Si l'UGTT est considérée par une partie des Tunisiens comme corrompue, à l'instar de tout le régime Ben Ali, le syndicat n'est toutefois pas monolithique. "Ce n'est ni un bloc, ni une coquille vide, insiste Michaël Hayari, chercheur associé à l'Institut de recherche et d'études du monde arabe et musulman (Iremam). Le syndicat en tant que tel est un acteur essentiel, qui a une assise populaire et une capacité de mobilisation incomparable avec celles des partis d'opposition. Mais il est traversé par plusieurs tendances : certains veulent faire le ménage et éliminer les éléments considérés comme corrompus ; une partie de la base veut une extension des luttes... Et à l'extérieur, les partisans du statut quo peuvent utiliser Abdessalem Jrad pour délégitimer l'UGTT."
L'UGTT dément les accusations

À la tête de la centrale, on réfute en bloc toutes ses accusations. "Ceux qui critiquent l'UGTT sont des anciens du RCD et des ennemis de la révolution, affirme Houcine Abassi, secrétaire adjoint du syndicat chargé de la législation. Nos adhérents sont unis et mobilisés. Abdessalem Jrad n'était pas un proche de Zine el-Abidine Ben Ali et tous les documents qui circulent sont mensongers."

"Nous allons régler nos problèmes en interne, mais c'est secondaire. L'organisation n'est pas en danger, c'est le pays qui l'est", ajoute-t-il.
Adessalem Jrad a lui affirmé qu'il avait été "le premier à déclarer son patrimoine", invitant quiconque trouverait un compte secret lui appartenant à en avertir la centrale. "Comme les autres secrétaires généraux, il a eu une gestion corporatiste et affairiste des ressources du syndicat. Autrement dit, les caisses ont été gérées d'une façon honteuse", estime toutefois René Gallissot.

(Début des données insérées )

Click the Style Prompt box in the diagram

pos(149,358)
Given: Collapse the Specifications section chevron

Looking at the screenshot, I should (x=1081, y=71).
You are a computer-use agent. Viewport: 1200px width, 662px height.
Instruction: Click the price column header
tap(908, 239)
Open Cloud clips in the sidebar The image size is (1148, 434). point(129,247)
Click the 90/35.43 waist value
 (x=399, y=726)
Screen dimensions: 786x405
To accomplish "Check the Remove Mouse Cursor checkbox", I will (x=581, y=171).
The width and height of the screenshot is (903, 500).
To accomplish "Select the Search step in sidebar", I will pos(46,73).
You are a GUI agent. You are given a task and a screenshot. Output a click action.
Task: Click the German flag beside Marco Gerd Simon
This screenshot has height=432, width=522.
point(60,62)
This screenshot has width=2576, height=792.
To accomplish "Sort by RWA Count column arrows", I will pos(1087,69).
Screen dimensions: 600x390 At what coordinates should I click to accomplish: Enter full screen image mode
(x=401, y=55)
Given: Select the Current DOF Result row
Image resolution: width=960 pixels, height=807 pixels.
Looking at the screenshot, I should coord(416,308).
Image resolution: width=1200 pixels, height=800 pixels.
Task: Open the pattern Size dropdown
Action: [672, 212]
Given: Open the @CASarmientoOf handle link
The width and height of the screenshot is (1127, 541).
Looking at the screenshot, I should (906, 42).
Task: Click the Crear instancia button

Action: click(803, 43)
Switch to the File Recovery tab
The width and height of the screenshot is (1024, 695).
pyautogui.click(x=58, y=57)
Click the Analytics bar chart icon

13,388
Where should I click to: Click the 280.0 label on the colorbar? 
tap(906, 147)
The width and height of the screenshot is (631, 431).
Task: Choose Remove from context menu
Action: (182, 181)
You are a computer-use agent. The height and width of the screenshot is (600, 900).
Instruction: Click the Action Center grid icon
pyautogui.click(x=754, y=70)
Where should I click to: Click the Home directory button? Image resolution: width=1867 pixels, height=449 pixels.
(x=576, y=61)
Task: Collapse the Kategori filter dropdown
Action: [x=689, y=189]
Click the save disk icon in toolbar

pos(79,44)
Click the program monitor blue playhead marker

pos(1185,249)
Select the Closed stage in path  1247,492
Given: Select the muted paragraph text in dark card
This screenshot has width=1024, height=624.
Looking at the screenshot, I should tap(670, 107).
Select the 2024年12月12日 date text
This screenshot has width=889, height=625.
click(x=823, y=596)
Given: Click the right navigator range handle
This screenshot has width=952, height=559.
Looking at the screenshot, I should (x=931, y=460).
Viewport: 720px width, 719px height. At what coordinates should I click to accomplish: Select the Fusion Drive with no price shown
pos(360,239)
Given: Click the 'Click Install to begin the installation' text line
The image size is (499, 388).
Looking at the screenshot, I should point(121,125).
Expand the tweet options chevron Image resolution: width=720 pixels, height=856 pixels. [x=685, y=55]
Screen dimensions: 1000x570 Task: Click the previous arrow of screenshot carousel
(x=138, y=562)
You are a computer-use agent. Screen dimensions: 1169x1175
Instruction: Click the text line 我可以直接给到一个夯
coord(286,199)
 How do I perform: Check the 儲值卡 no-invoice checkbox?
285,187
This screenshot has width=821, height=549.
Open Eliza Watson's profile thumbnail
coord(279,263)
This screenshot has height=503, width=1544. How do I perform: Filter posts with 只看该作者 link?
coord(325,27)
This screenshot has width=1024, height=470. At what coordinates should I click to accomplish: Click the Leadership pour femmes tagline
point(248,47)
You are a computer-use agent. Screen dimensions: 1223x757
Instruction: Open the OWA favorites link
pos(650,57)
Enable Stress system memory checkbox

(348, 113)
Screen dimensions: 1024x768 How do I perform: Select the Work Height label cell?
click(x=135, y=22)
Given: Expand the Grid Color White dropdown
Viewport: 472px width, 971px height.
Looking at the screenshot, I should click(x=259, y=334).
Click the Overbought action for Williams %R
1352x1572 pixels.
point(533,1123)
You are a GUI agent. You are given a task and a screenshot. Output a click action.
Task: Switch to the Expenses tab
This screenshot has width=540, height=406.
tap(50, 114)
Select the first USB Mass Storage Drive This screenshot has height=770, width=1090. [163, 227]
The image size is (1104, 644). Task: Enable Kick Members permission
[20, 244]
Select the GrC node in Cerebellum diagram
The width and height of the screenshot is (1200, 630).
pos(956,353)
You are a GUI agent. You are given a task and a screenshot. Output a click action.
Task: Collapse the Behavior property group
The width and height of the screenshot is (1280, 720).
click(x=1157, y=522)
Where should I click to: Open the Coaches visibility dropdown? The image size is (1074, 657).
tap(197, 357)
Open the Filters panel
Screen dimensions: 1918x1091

Comment cette "forteresse institutionnelle" de l'ère Ben Ali va-t-elle désormais évoluer ? Habituée au double jeu, elle est de nouveau écartelée entre son projet de participer à une transition modérée et la nécessité de s'associer à la lutte sociale, quitte à faire de la surenchère, pour se donner une nouvelle légitimité. "Choisir un camp provoquerait la division du syndicat, estime René Gallissot. Mais une fracture n'est pas impossible."